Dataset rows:
------------

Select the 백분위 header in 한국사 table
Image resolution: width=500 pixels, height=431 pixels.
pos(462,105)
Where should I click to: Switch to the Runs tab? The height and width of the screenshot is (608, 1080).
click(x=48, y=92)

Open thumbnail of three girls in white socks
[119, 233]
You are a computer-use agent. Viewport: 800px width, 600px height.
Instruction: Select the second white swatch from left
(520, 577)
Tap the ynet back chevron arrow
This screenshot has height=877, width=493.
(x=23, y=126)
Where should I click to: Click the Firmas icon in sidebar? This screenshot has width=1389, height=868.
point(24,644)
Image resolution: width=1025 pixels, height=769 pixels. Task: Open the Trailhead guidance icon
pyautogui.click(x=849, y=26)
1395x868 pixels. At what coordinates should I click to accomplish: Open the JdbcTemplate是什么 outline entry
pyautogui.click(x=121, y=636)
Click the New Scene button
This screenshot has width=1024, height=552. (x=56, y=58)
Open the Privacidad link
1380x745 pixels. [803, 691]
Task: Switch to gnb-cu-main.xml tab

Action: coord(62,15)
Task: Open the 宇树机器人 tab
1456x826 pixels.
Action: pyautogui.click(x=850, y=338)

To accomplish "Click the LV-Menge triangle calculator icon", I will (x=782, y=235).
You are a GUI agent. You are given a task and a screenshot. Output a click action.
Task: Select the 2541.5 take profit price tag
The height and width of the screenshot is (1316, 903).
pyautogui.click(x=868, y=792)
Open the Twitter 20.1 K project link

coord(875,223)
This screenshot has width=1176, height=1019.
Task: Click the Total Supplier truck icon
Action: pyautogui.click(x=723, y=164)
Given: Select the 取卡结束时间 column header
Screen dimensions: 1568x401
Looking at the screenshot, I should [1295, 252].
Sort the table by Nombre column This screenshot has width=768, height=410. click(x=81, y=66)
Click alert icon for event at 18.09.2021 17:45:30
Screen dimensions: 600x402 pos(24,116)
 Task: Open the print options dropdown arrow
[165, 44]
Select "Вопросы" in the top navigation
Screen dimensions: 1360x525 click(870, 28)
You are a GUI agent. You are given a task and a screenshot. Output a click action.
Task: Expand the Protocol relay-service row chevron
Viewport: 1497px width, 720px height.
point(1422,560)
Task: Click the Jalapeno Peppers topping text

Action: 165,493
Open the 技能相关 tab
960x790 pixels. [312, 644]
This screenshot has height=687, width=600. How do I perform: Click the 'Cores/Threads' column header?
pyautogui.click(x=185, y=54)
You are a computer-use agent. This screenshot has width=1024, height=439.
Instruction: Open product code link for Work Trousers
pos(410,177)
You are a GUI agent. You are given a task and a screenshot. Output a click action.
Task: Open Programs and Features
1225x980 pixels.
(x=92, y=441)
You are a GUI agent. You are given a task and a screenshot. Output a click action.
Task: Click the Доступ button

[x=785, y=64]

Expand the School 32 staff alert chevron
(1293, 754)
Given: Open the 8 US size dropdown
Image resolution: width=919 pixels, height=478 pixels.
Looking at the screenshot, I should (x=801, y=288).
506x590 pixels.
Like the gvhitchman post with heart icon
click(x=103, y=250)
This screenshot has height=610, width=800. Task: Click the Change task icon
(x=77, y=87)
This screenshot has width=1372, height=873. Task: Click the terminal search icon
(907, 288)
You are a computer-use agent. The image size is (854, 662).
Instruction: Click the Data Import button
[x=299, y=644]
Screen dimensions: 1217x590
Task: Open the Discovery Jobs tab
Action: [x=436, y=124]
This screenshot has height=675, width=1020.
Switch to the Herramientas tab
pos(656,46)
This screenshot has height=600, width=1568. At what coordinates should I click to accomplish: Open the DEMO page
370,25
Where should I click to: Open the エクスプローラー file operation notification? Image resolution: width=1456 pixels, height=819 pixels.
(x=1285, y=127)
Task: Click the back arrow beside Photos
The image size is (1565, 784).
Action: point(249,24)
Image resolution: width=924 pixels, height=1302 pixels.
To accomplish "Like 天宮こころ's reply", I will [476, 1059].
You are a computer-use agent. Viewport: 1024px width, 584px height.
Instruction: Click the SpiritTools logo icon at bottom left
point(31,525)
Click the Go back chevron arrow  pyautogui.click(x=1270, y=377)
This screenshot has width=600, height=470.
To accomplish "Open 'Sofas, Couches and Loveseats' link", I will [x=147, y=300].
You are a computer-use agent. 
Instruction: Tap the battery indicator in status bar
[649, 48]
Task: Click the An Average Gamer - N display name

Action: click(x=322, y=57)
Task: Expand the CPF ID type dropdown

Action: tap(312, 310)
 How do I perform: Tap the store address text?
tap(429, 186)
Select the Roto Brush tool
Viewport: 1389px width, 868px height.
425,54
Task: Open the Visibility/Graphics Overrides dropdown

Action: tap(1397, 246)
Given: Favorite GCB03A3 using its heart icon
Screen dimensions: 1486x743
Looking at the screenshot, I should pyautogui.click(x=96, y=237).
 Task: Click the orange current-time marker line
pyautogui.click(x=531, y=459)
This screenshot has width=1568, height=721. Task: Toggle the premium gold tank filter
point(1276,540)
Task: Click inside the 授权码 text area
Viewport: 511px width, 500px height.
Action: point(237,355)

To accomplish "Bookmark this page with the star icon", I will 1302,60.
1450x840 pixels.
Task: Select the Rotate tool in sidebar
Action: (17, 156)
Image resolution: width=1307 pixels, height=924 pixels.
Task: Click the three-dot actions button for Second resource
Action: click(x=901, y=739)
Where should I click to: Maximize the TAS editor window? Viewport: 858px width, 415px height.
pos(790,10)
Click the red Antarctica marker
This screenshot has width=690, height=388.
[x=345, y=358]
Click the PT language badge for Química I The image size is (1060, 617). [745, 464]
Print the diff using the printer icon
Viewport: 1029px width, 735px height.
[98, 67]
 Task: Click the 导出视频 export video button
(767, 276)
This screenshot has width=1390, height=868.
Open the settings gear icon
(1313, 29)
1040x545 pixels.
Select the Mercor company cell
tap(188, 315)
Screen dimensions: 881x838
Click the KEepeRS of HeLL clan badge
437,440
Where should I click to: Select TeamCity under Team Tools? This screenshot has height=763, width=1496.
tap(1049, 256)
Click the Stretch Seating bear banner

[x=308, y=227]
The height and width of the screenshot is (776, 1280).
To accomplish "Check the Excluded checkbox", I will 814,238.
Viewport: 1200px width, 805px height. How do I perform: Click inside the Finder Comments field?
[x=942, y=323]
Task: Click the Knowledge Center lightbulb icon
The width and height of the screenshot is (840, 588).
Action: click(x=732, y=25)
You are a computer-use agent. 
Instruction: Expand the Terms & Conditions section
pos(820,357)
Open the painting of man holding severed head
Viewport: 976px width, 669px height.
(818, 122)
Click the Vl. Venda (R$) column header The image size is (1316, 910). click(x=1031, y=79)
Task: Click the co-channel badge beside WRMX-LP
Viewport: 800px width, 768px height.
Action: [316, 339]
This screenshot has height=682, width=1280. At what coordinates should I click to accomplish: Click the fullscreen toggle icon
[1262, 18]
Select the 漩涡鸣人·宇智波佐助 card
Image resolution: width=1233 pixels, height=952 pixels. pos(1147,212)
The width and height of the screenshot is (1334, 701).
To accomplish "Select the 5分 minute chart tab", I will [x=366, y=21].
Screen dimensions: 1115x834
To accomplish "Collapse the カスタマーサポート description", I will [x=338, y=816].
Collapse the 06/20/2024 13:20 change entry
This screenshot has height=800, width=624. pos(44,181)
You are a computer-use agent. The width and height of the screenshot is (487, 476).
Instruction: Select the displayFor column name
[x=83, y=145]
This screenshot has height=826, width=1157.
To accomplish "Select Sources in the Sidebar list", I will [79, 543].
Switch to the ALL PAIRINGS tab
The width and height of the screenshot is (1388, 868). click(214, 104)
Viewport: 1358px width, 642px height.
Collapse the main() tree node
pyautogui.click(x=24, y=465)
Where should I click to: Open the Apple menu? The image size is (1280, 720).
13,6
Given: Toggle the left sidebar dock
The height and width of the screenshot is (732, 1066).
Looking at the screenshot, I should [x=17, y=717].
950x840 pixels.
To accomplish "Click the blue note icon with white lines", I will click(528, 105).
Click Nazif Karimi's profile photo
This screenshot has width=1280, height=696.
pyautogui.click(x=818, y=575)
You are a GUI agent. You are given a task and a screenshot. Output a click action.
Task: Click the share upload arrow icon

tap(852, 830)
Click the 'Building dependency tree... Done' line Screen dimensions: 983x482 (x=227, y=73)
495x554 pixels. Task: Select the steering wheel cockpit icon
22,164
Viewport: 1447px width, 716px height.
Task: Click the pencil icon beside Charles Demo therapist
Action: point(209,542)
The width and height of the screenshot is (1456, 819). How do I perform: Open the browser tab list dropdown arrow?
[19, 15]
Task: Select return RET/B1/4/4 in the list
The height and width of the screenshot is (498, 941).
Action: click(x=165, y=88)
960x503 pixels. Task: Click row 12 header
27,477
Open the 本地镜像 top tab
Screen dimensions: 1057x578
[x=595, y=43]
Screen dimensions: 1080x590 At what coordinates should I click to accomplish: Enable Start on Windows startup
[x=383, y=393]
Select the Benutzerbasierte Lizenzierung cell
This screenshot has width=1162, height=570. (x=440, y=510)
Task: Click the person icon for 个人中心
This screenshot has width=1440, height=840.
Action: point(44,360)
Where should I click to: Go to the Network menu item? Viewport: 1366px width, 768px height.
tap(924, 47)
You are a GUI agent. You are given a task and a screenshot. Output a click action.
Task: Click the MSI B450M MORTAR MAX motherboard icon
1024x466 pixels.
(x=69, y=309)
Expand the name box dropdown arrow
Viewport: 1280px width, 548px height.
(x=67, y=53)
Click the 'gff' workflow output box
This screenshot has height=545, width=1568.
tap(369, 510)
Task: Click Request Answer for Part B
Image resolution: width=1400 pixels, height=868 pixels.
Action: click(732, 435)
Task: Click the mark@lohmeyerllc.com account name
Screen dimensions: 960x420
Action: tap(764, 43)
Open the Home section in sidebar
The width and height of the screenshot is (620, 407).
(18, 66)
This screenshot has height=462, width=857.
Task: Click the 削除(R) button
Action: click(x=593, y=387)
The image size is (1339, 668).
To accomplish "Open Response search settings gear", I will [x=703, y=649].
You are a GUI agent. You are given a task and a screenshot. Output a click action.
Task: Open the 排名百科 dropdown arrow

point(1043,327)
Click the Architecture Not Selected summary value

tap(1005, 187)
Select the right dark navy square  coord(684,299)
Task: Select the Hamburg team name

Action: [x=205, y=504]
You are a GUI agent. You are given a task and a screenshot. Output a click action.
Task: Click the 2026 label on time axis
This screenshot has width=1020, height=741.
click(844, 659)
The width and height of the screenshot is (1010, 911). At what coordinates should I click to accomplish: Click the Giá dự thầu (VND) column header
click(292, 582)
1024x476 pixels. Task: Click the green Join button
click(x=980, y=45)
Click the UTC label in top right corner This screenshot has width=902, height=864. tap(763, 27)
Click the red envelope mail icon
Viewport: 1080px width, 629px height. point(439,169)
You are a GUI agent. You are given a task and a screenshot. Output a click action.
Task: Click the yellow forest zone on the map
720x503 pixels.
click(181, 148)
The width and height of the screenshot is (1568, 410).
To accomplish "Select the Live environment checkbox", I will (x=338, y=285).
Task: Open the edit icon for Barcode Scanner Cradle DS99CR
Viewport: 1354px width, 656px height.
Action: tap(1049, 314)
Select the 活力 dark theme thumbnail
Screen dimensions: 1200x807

------------

◆ **WHAT YOU WILL DO**
Reproduce the lines verbatim, beginning with the line containing "950x840 pixels." and continuing through the line containing "tap(924, 47)".

◆ **FULL RESPONSE**
950x840 pixels.
To accomplish "Click the blue note icon with white lines", I will click(528, 105).
Click Nazif Karimi's profile photo
This screenshot has width=1280, height=696.
pyautogui.click(x=818, y=575)
You are a GUI agent. You are given a task and a screenshot. Output a click action.
Task: Click the share upload arrow icon

tap(852, 830)
Click the 'Building dependency tree... Done' line Screen dimensions: 983x482 (x=227, y=73)
495x554 pixels. Task: Select the steering wheel cockpit icon
22,164
Viewport: 1447px width, 716px height.
Task: Click the pencil icon beside Charles Demo therapist
Action: point(209,542)
The width and height of the screenshot is (1456, 819). How do I perform: Open the browser tab list dropdown arrow?
[19, 15]
Task: Select return RET/B1/4/4 in the list
The height and width of the screenshot is (498, 941).
Action: click(x=165, y=88)
960x503 pixels. Task: Click row 12 header
27,477
Open the 本地镜像 top tab
Screen dimensions: 1057x578
[x=595, y=43]
Screen dimensions: 1080x590 At what coordinates should I click to accomplish: Enable Start on Windows startup
[x=383, y=393]
Select the Benutzerbasierte Lizenzierung cell
This screenshot has width=1162, height=570. (x=440, y=510)
Task: Click the person icon for 个人中心
This screenshot has width=1440, height=840.
Action: point(44,360)
Where should I click to: Go to the Network menu item? Viewport: 1366px width, 768px height.
tap(924, 47)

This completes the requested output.